Whilst running yesterday I played the podcast of a recent In Our Time programme on neuroscience which included on the panel the Kings College philosopher David Papineau. Later in the evening I went to hear to Zutons play at Carlisle (living where I do, I have to seize such opportunities).
In the ordinary sense of the word, Papineau wasn’t dogmatic. Indeed, Melvyn Bragg was obviously a little frustrated for the first half of the programme because the notes he had submitted in advance were obviously much more forthright than Papineau himself initially was. He conceded, for example, the naturalness of a dualist position against his own ‘died in the wool materialism’ (though I’m not sure it is really a natural position; the assumption it is calls for questioning). But when urged, he did outline a standard physicalist account of the mind-brain relation.

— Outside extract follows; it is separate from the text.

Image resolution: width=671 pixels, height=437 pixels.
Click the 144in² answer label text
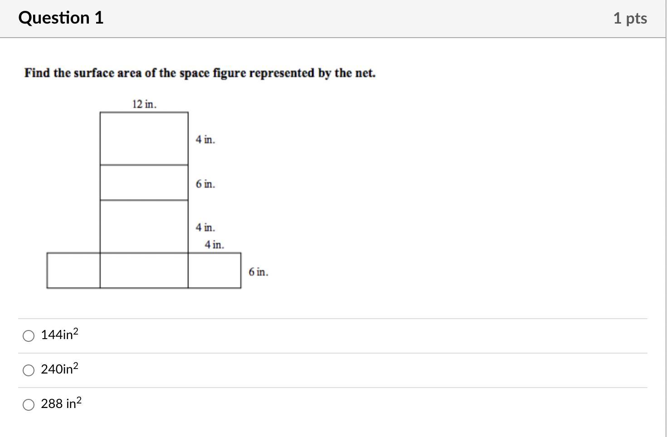point(59,334)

But whilst David Papineau wasn’t dogmatic in any pejorative sense, the account he offered was dogmatic in this sense. It comprised a set of positive but philosophical claims thus making me wonder: on what premises had it been based (if it were philosophical as opposed to empirical but likely to be true)? But that is too blunt a question to be happy with. Ultimately, no positive philosophical account would escape it and the only alternative lies in Wittgenstein’s comment: I destroy, I destroy, I destroy!

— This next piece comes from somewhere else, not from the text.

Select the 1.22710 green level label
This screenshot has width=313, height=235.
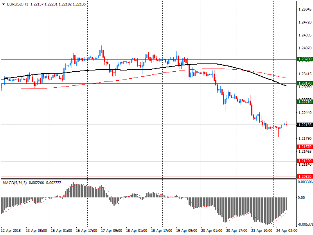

But later at the Zutons, the following association struck me. A few years ago I played their first album throughout the autumn as a gently upbeat mildly funky cd to, eg., drive to. But I hadn’t thought of them amplified to gig level volume, presenting a wall of sound. For the first few moments they sounded a bit like, and made me wish I were hearing, Seamonsters era Wedding Present. But what redeemed things was that, although they slipped weirdly into channelling first Thin Lizzy and ultimately early Pink Floyd, most of the time the Zutons’ music is syncopated (it also has two saxophones, a flute, self-conscious drum solos and other quirks). It is often nicely off the beat. As a result, although it climaxed with a standard four-four thrash, this seemed a destination justified because achieved only once they had travelled a circuitous route.

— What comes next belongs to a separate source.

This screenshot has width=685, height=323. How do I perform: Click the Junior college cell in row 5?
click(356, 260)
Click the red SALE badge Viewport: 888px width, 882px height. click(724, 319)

This made me realise what seems so odd about philosophy in the style of David Papineau. Recall Michael Dummett’s (pictured) remark at the start of The Logical Basis of Metaphysics. He’s had a plumbing disaster after trying to make some alterations himself with hammer and chisel (perhaps, my memory is dim). The emergency plumber comes to rescue him and when queried about whether all is lost says no, it is a straight-forward job providing that one does not go about it, as Dummett has, ‘bald-headedly’. (I really will have to check this memory!) So equally, suggests Dummett, philosophy should not be attempted head on like Papineau, but via a principled route through, for example, the philosophy of language, to set some ground rules. Philosophy should be, so to speak, off the beat. That’s what’s wrong with dogmatic philosophy. It is merely on the beat.